Sun & Sea: Operatic artwork is ‘strangest thing I’ve ever seen’

It’s meant to astonish those who are lucky enough to witness it, yet what’s going on in this picture is creeping some people out.

Bikini-clad women lie sprawled on beach towels as they sun themselves, while men dressed in shorts relax and children build sandcastles.

But there’s a twist; these people are not at the beach. Instead, they’re inside a building, and there are fully dressed spectators watching from above and scrutinizing their every move.

The picture has some social media users puzzled, with comments that it looks like a scene from a bizarre prison movie.

“You’ve got people packed in, and some people watching them like they’re at the beach but they’re not at the beach, they’re in a building with sand in it,” one social media commenter said.

“Without a doubt this has to be the strangest footage I’ve seen in my whole life… It’s pretty crazy, pretty wild, pretty out there.”

Another commented it could be like a “prison for the super rich”, while a third said it looks like a “prison floor”.

It turns out that it’s actually the artwork/opera Sun & Seawhich has traveled to different art galleries around the world, each time looking a little different.

The “beachgoers” are opera singers, and they sing as nature around them crumbles.

Many who have seen the display have raved about it, calling it “extraordinary”.

“There is less a feeling of doom than an elegy of beautiful sadness,” one audience member wrote.

In 2019, the opera won the coveted Golden Lion at the 2019 Venice Biennale, while representing Lithuania.

At the time, The Guardian reported that visitors looked down at the display from a minstrel’s gallery inside an old naval warehouse in the Venice Arsenale.

More recently, the piece was featured at Iceland’s Reykjavik Art Museum in June this year for the city’s arts festival, featuring black sand from the volcanic country’s coastline.

Sun & Sea project curator Lucia Pietroiusti has an intriguing description of the display. “Imagine a beach.

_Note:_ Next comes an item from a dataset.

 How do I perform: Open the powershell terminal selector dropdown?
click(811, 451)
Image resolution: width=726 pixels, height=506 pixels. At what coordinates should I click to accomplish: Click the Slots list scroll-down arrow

The burning sun, sunscreen and bright bathing suits and sweaty palms and legs,” she said.

“Tired limbs sprawled lazily across a mosaic of towels. Imagine the occasional squeal of children, laughter, the sound of an ice cream van in the distance.

“The musical rhythm of waves on the surf, a soothing sound. The crinkling of plastic bags whirling in the air, their silent floating, jellyfish-like, below the waterline. The rumble of a volcano, or of an airplane, or a speedboat.

“Then a chorus of songs – everyday songs, songs of worry and of boredom, songs of almost nothing. And below them, the slow creaking of an exhausted Earth, a gasp.”

The performance loops continuously, for four hours each day and the audience can come and go as they please.

Upcoming tour locations include Helsinki, Barcelona and Lisbon.